One for Boo to go to an over night camp Saturday night that has a motherfucking bouncy house ROOM for adults, where he can bounce till his six foot 5, 100 kilo+ body screams uncle, while everyone else watches some boring old football game.
The other for me on Monday when I go and get me a septoplasty inferior turbinectomy, or in layman’s terms I am going to hospital to have a little nap and some dude is going to ferret around in my nose and hopefully fix it.
After extensive consultation with Dr Google I have come to the conclusion that either:
a. I was born like this (which is unlikely as MOTY dropped me off at the local hospital when I was 4 to get my adenoids out to stop me snoring – FAIL – so you would think they would have fixed it then)
b. Boo broke it when he smacked me in the face with a book. Twice. The second time because he enjoyed the deep pressure of the reflex action of being pushed quickly away when he smacked me fair in the fucking nose with an encyclopaedia**
c. I pick my nose too much. Yep. Totally confess. I am a chronic picker. I like shit clean. If I am not picking, I have one of those cotton swab things that you are not supposed to put in your ear that I TOTALLY LOVE PUTTING IN MY EARS up there. Who knew that would mean that I could end up with a nose like a chronic coke head?
d. Aliens. Could happen. Never rule that shit out.
Whatever the reason hopefully it means that I can breathe properly and MPS stops with the fucking whining about my snoring.

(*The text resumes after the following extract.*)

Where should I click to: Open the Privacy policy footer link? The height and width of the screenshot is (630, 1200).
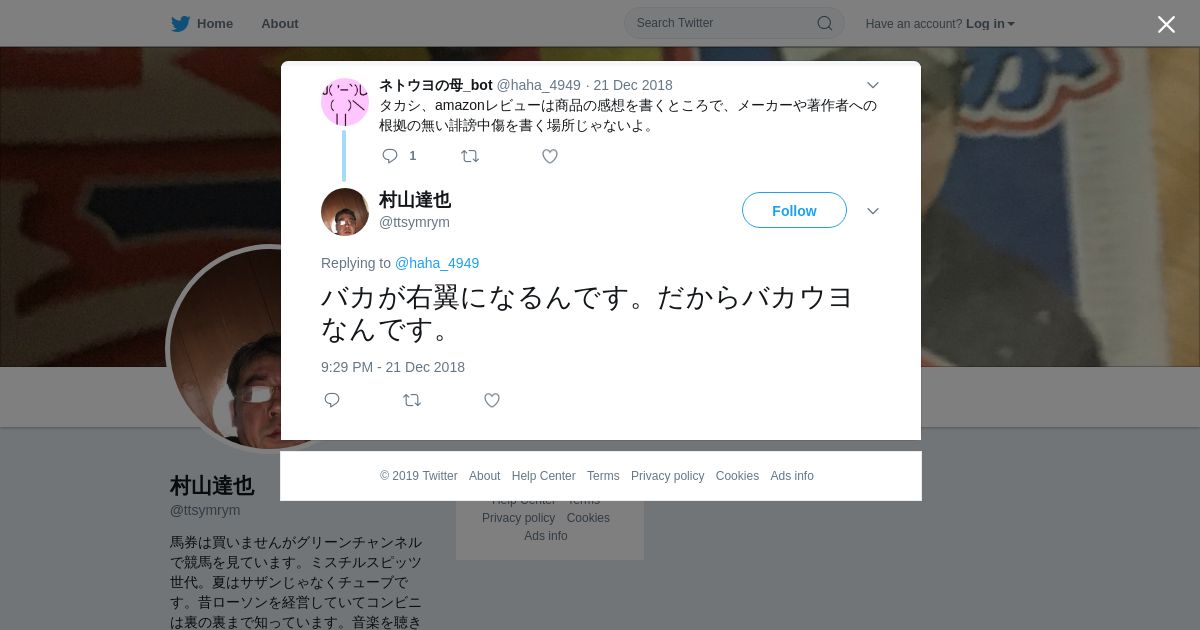pos(667,476)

The surgery and camp has come at the most inconvenient time as MOTY and my dad have gone to Sydney to visit The Golden Child, Sister In Love and The Golden Spawn, so instead of running to the city for a dirty weekend we are stuck hanging around home*** and on Monday I have asked Maddie to come home and watch Boo while MPS takes me to hospital seeing our ratfucksonofabitch fucker of a respite worker is a not an option now****.

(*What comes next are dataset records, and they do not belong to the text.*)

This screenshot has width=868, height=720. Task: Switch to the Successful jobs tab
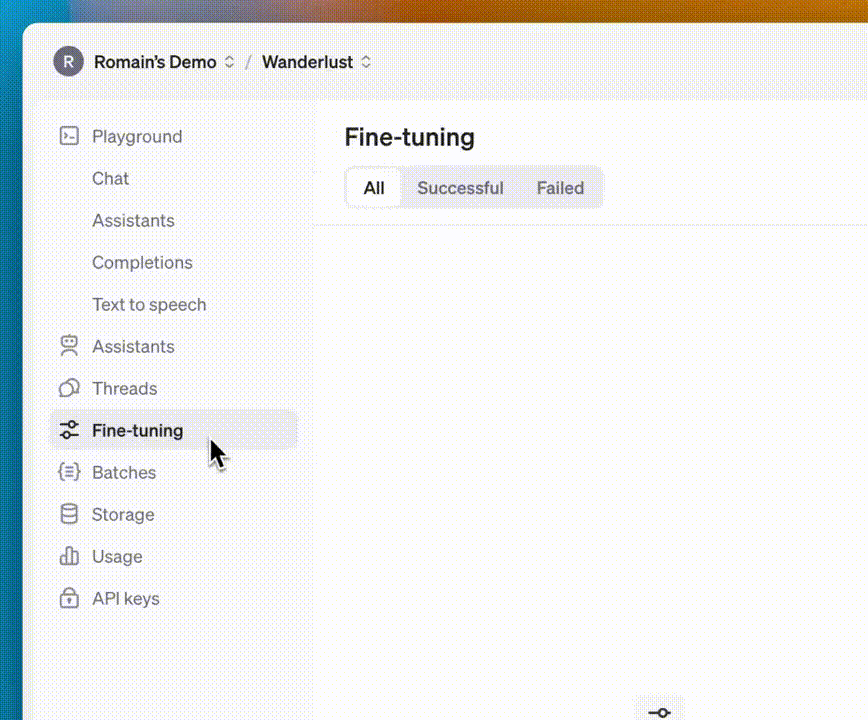coord(460,188)
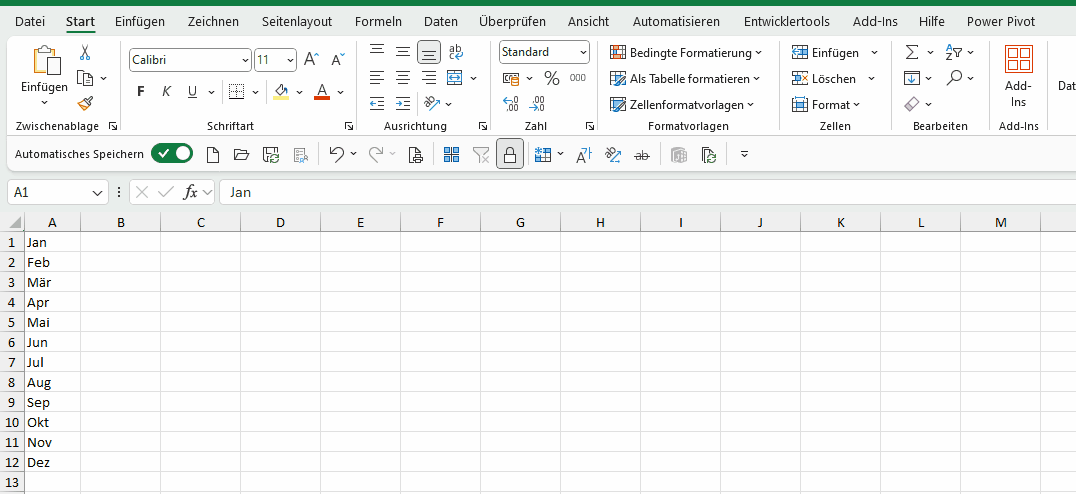1076x494 pixels.
Task: Select cell A7 containing Jul
Action: coord(52,362)
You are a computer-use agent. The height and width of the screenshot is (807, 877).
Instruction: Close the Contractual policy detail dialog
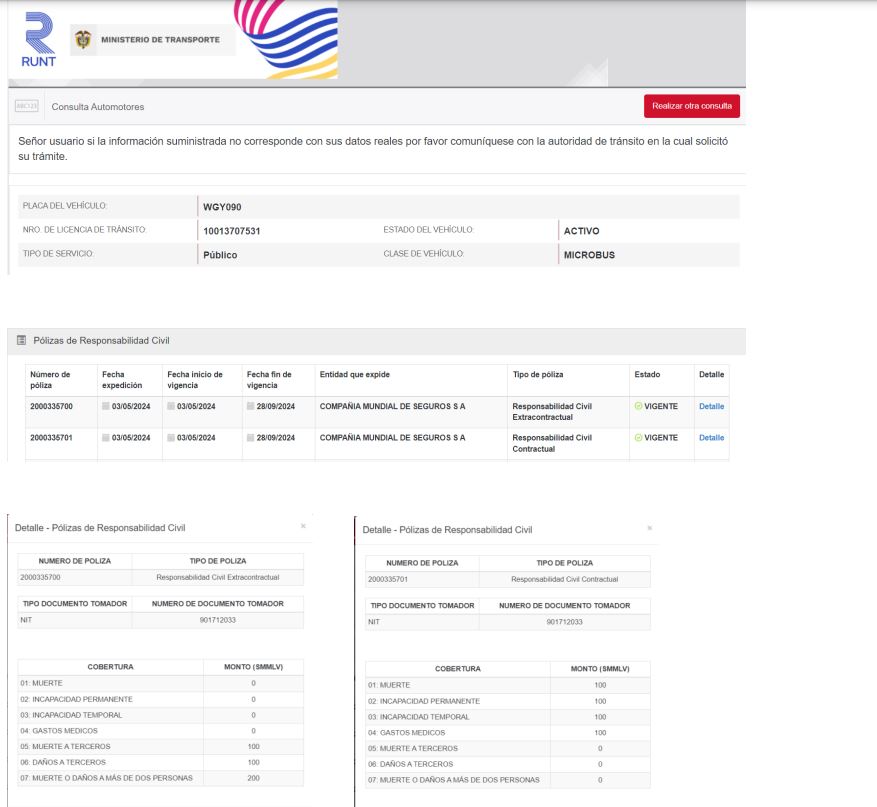tap(649, 527)

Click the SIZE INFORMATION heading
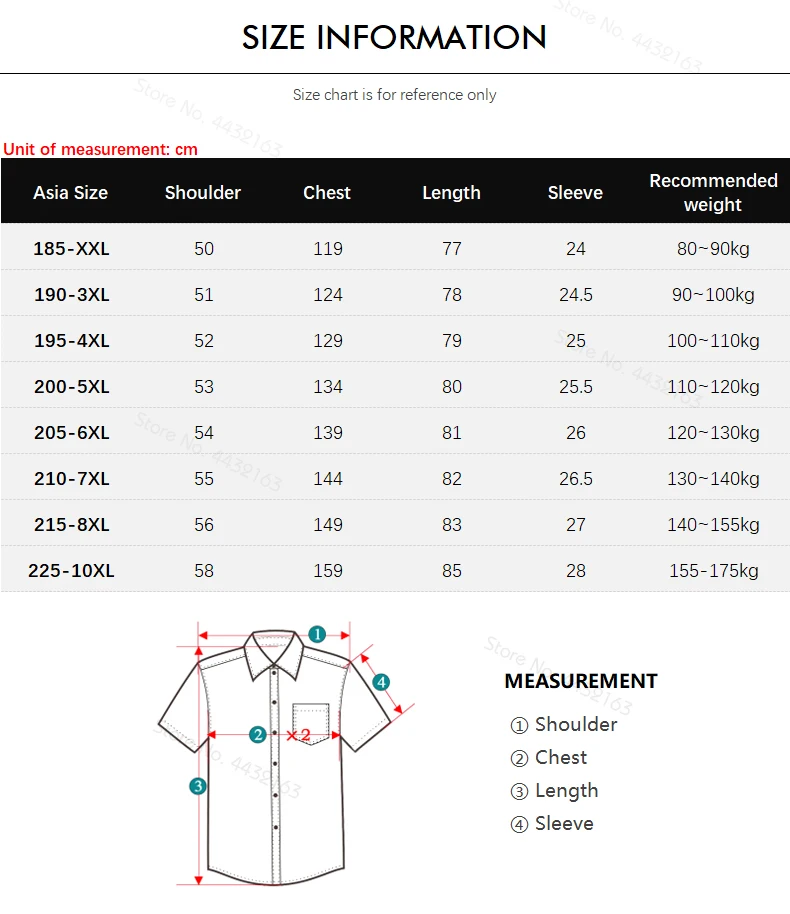coord(394,38)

And then there is this little issue with me just shutting down at the most inconvenient times like in the middle of a phone call or a doctors appointment
or a blog post.
So not at all conducive to wandering around unfamiliar environments and getting our freak on.

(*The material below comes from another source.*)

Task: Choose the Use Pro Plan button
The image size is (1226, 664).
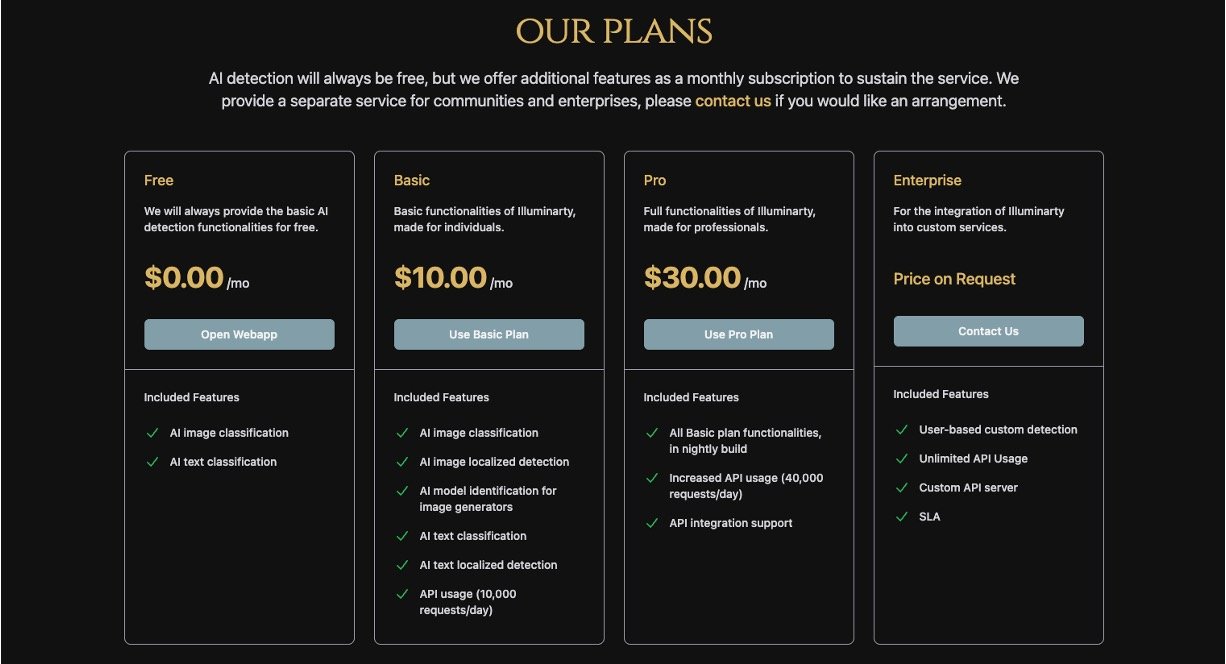Action: click(739, 335)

It is all very fucking inconvenient.
Perhaps the aliens/Boo did me a favour. My house is getting a desperately needed once over and I will get a couple of weeks off work and a few days in bed.
And who knows ferreting around in my nose may reboot my brain.
Are you a picker?
A chronic ear cleaner?
Did you know that you are only supposed to put your fucking elbow in there?
*reason number I can’t even keep up why my kid is so fucking awesome. He made this mash up HIMSELF.
** before the internet we had these things called Encyclopedias that we looked up information in. It was AWFUL. They were really heavy and shit.
*** yes we could go away but I would spend the entire time fretting that if something did happen with Boo there is no back up person here to go and get him. So I wouldn’t relax. So MY FAULT ENTIRELY PUT DOWN YOUR PITCHFORKS AND EMAIL.
**** fucker just didn’t turn up. When we texted him with where the fuck are you? ‘Oh, I quit’ FMD I hate people.